Tubi gets Nascar brand exposure with Chip Ganassi Racing deal

Fox-owned streaming service gets prime positioning on cars and race suits.

Tubi gets Nascar brand exposure with Chip Ganassi Racing deal

Chip Ganassi Racing

  • Tubi ambassador Erin Andrews to serve as grand marshal in Atlanta
  • Nascar to trial Covid-sniffing dogs for Atlanta Cup Series race

Fox-owned streaming service Tubi has secured exposure in the Nascar stock car racing series by partnering with Chip Ganassi Racing.

The deal sees the advertising video-on-demand (AVOD) platform get prime branding on the number 42 team’s car and driver Ross Chastain’s race suit, with the partnership slated to begin on 21st March at Atlanta Motor Speedway.

Tubi branding will also appear on the number one car of former Nascar Cup Series champion Kurt Busch's car and race suit from 17th April at Richmond Raceway.

In addition, Fox Sports reporter and newly signed Tubi ambassador Erin Andrews will serve as grand marshal at the upcoming race Atlanta.

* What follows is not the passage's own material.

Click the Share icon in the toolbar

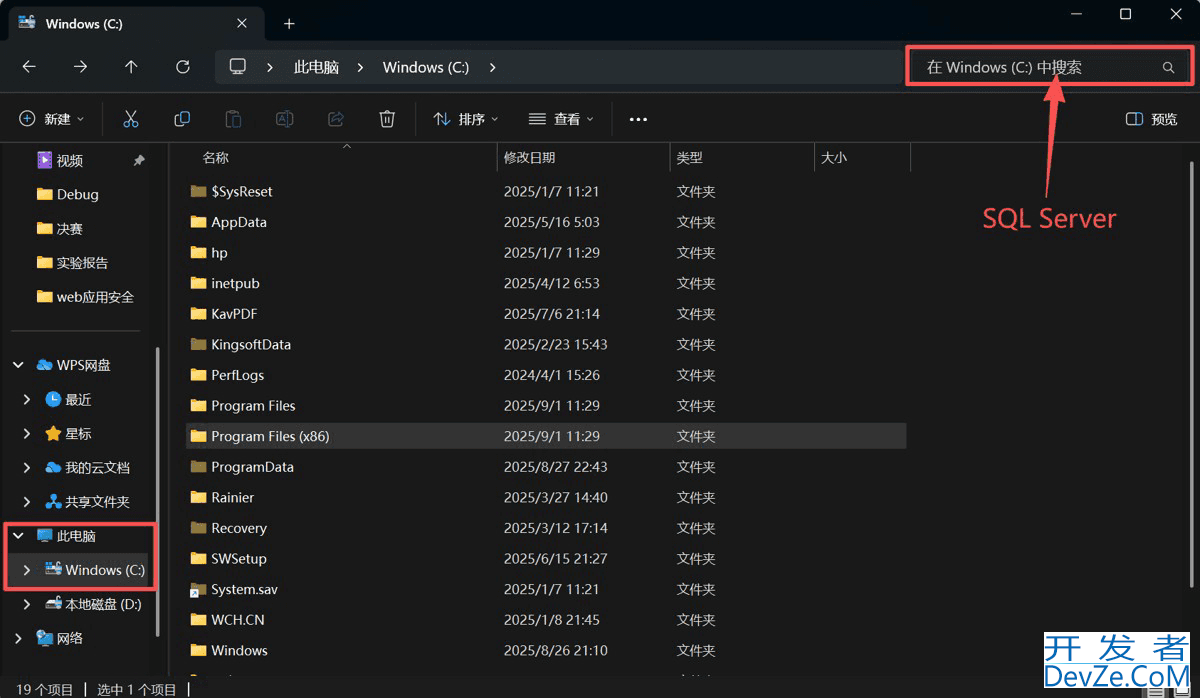pyautogui.click(x=335, y=118)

"The car looks great and I’m excited to welcome Tubi to the number 42 team for the Atlanta race," said Chastain. "Fox does a great job bringing Nascar into homes each weekend through their race broadcast and it’s great that our team can help highlight the Tubi streaming service from Fox to those same fans."

Looking to Nascar's Truck Series, the 4Less Group, owners of Auto Parts 4Less, have announced a multi-race deal with MBM Motorsports and Timmy Hill Racing.

The deal is set to begin on 27th March in Tennessee. As part of the collaboration, LiftKits4less branding will feature on the trucks as the title sponsor.

Nascar has also announced that it plans to introduce a new Covid-19 screening process for race officials and essential personnel at the Cup Series race in Atlanta. Trained dogs will be used to detect coronavirus as a line of defence to limit the virus' spread.

"We think that these dogs and this capability is going to allow us to rapidly confirm that all of those people entering the essential footprint on Sunday — that’s race teams, that’s Nascar officials, that’s the vendors that work inside the garage — all those folks are Covid-free or not," said Tom Bryant, Nascar managing director of racing operations.

"The ability to do that has kind of been the math problem that we have continuously tried to solve since March of last year."

Nascar will work with the 360 K9 Group which will supply two sets of trained dogs to assess personnel when they arrive at the circuit.

If the dogs detect coronavirus within an individual, they will be isolated and will undergo comprehensive screening. The dogs will not be used to screen drivers or fans.

According to tests done by the 360 K9 Group, the ability of dogs to accurately detect traces of coronavirus within an individual is 98 per cent.

This screening process has come almost a year after the coronavirus outbreak in March 2020 and marks the same circuit where the Cup Series had to be halted due to safety concerns.